**What the task requires:** Pictures are to be dropped, and only the lines from the one containing "志免東小学校 (738, 1861)" through the end of the data below are to be reproduced as written.

**Task data:**
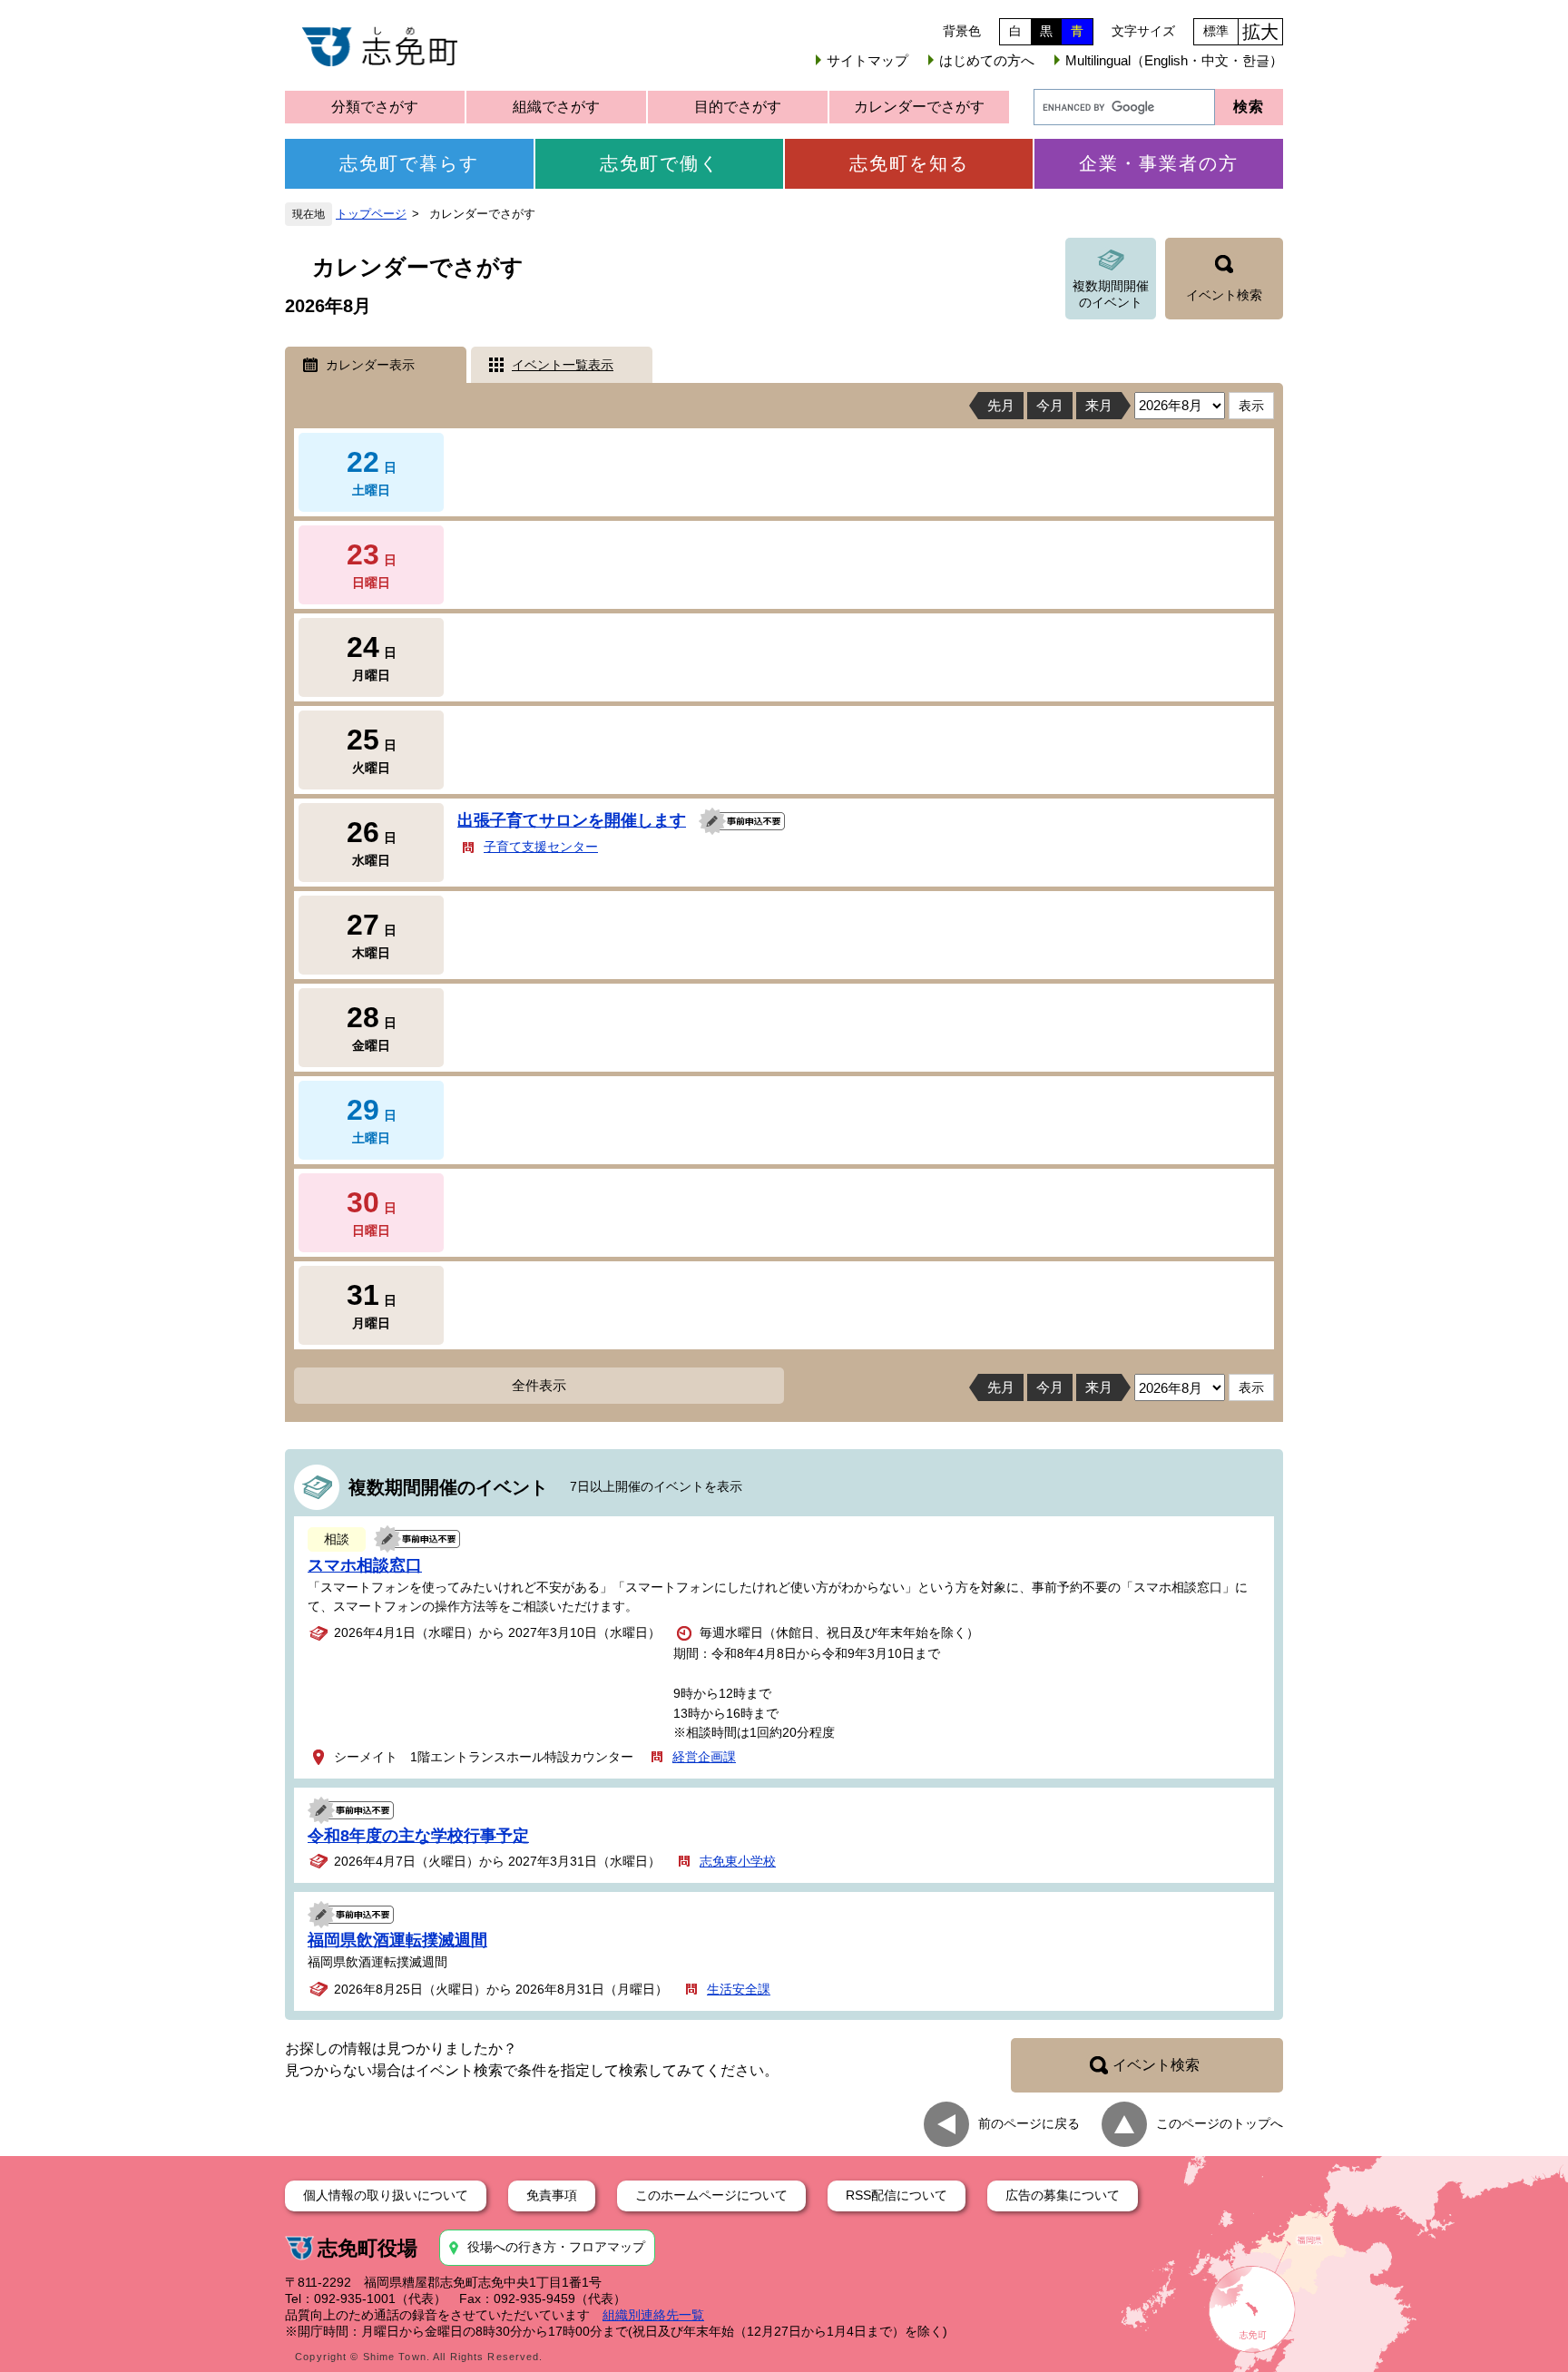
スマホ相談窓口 (365, 1565)
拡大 (1260, 32)
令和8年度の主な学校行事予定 (418, 1836)
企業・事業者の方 (1159, 163)
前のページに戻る (1029, 2123)
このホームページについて (711, 2195)
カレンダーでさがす (919, 106)
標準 (1216, 31)
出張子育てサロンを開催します (571, 820)
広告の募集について (1062, 2195)
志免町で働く (660, 163)
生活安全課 (738, 1989)
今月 (1049, 405)
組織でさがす (556, 106)
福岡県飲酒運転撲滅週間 (397, 1940)
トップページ (371, 214)
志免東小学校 (738, 1861)
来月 (1098, 405)
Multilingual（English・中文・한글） (1174, 60)
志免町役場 (367, 2248)
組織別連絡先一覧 (653, 2315)
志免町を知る (909, 163)
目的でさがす (737, 106)
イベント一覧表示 (562, 365)
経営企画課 (704, 1757)
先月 (1000, 405)
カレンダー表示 (370, 365)
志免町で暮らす (409, 163)
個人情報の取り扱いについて (385, 2195)
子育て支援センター (541, 846)
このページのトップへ (1219, 2123)
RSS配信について (896, 2195)
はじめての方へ (986, 60)
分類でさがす (374, 106)
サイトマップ (867, 60)
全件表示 (539, 1385)
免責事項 (551, 2195)
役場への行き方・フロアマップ (556, 2247)
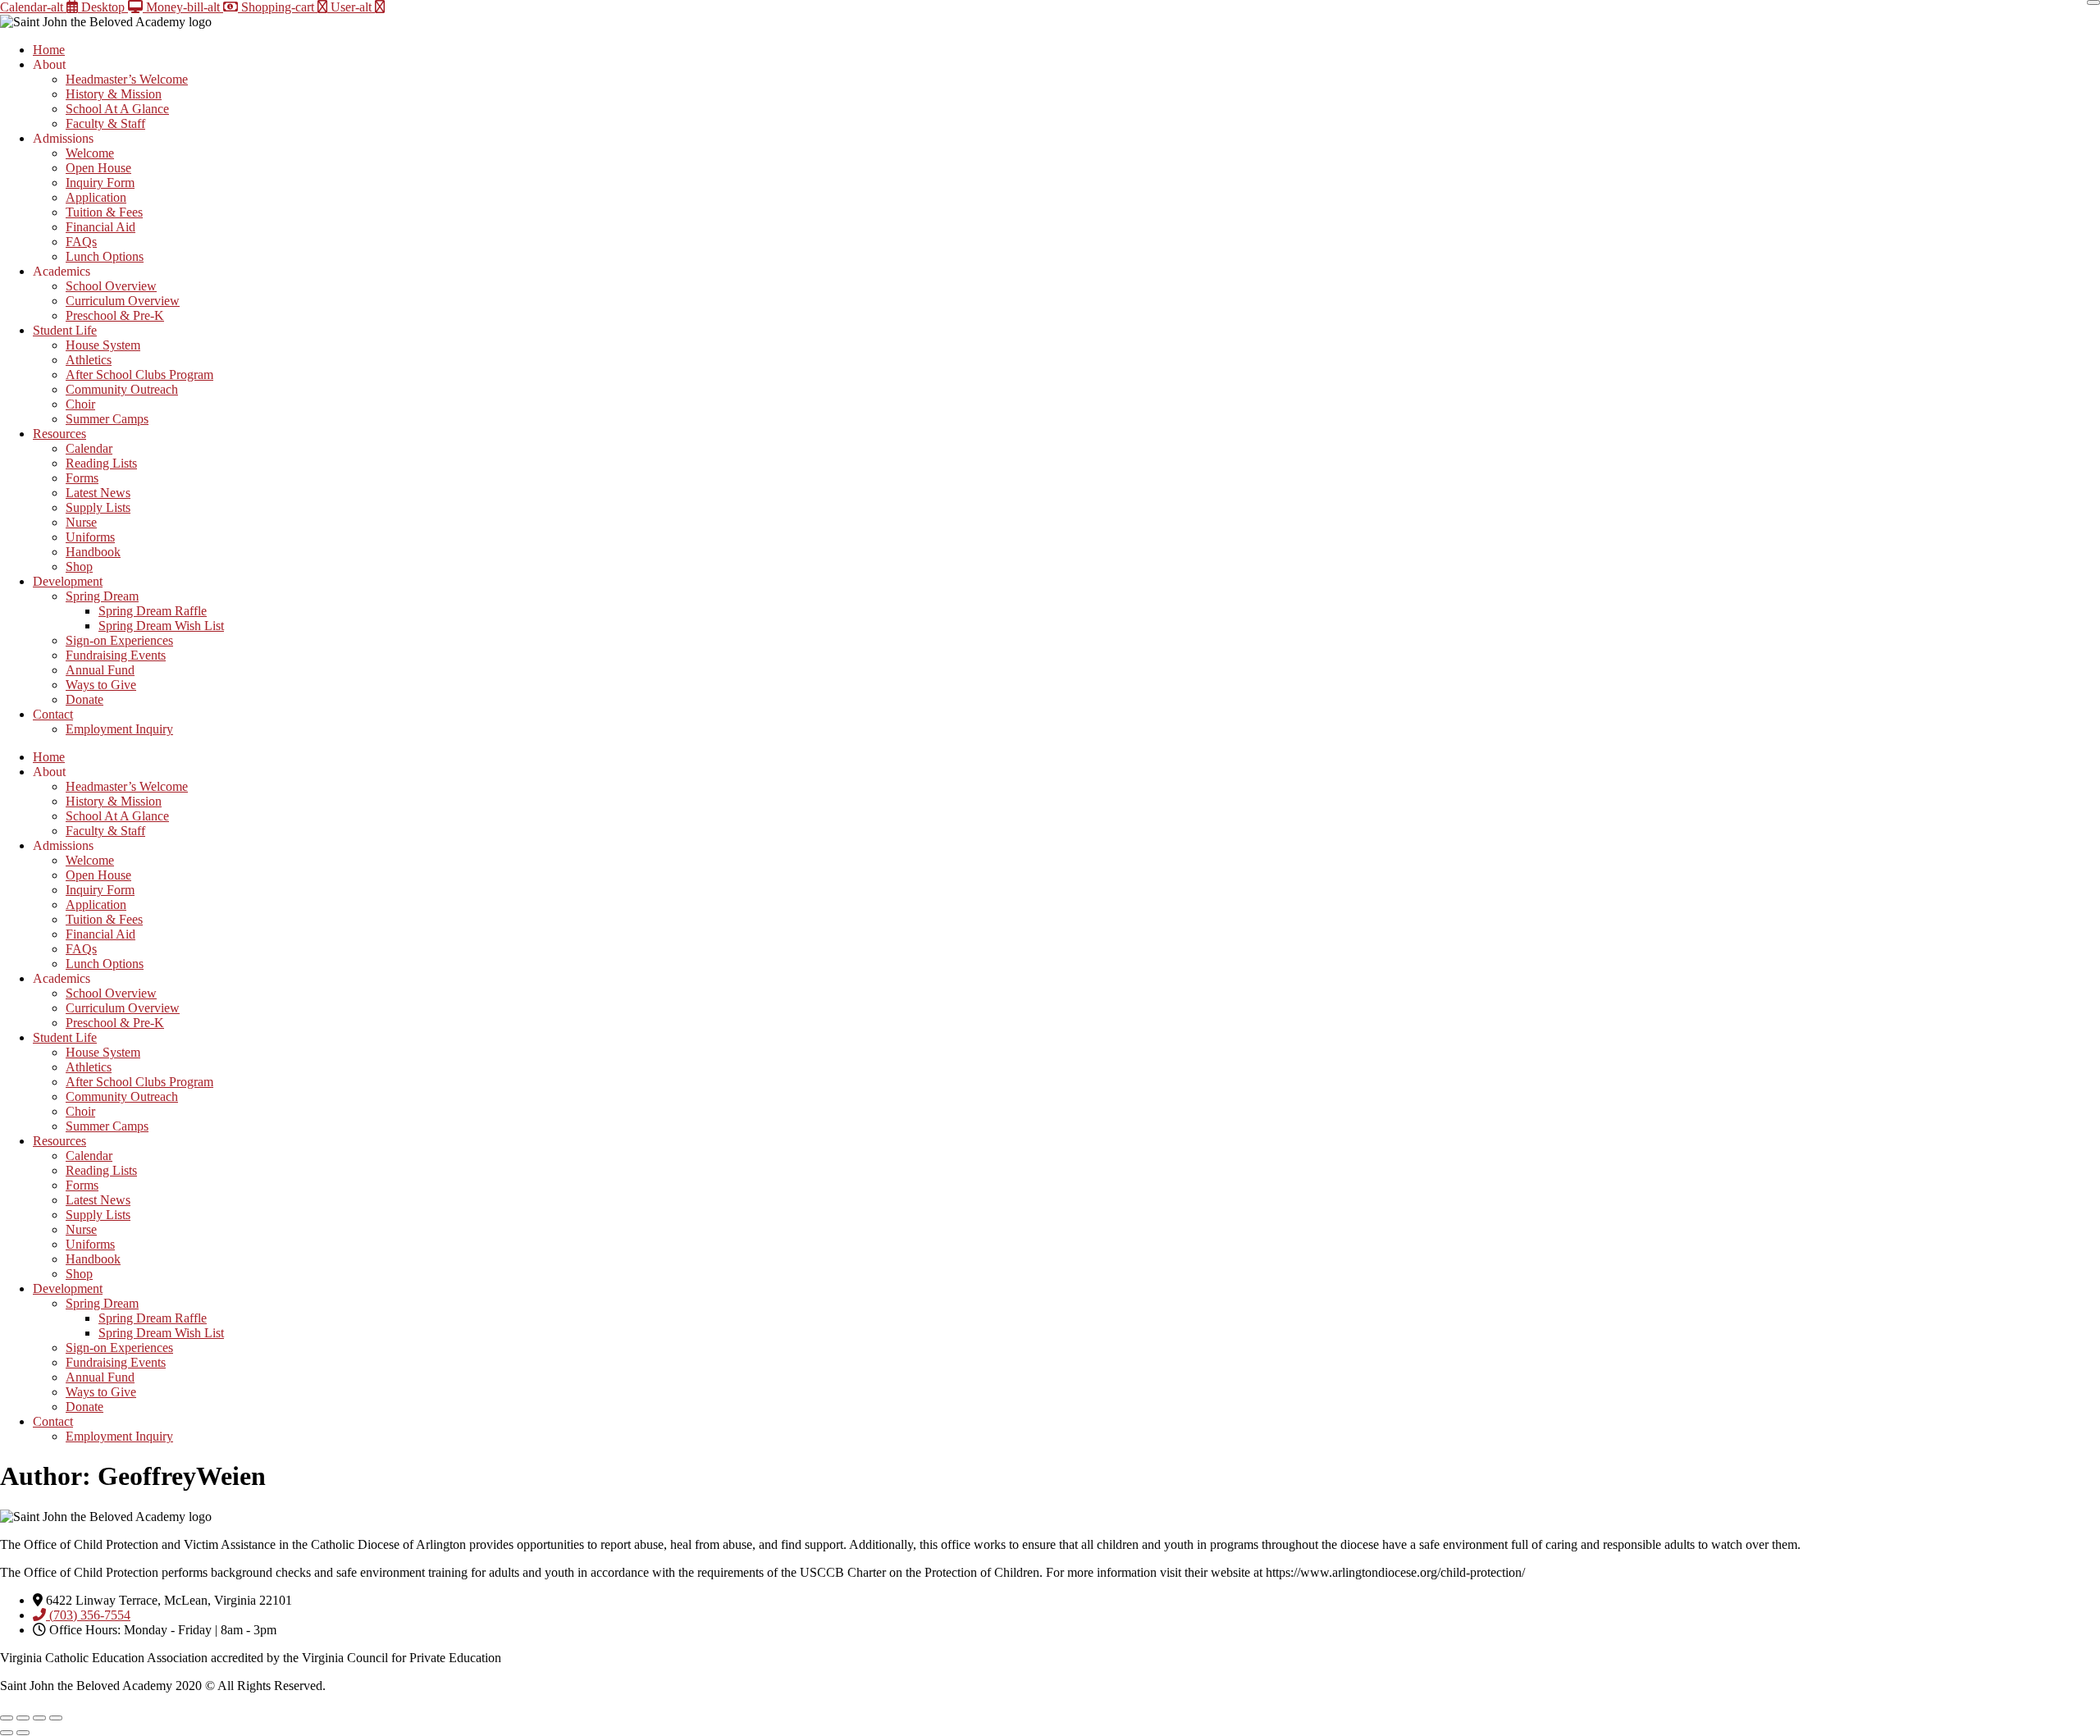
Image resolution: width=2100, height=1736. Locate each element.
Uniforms (90, 537)
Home (49, 50)
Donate (84, 699)
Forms (82, 478)
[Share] (39, 1717)
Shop (79, 566)
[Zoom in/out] (6, 1717)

**Exercise response:**
志免東小学校 (738, 1861)
来月 (1098, 405)
Multilingual（English・中文・한글） (1174, 60)
志免町役場 (367, 2248)
組織別連絡先一覧 (653, 2315)
志免町を知る (909, 163)
目的でさがす (737, 106)
イベント一覧表示 (562, 365)
経営企画課 (704, 1757)
先月 (1000, 405)
カレンダー表示 (370, 365)
志免町で暮らす (409, 163)
個人情報の取り扱いについて (385, 2195)
子育て支援センター (541, 846)
このページのトップへ (1219, 2123)
RSS配信について (896, 2195)
はじめての方へ (986, 60)
分類でさがす (374, 106)
サイトマップ (867, 60)
全件表示 (539, 1385)
免責事項 (551, 2195)
役場への行き方・フロアマップ (556, 2247)
Image resolution: width=2100, height=1736. Locate each element.
Uniforms (90, 537)
Home (49, 50)
Donate (84, 699)
Forms (82, 478)
[Share] (39, 1717)
Shop (79, 566)
[Zoom in/out] (6, 1717)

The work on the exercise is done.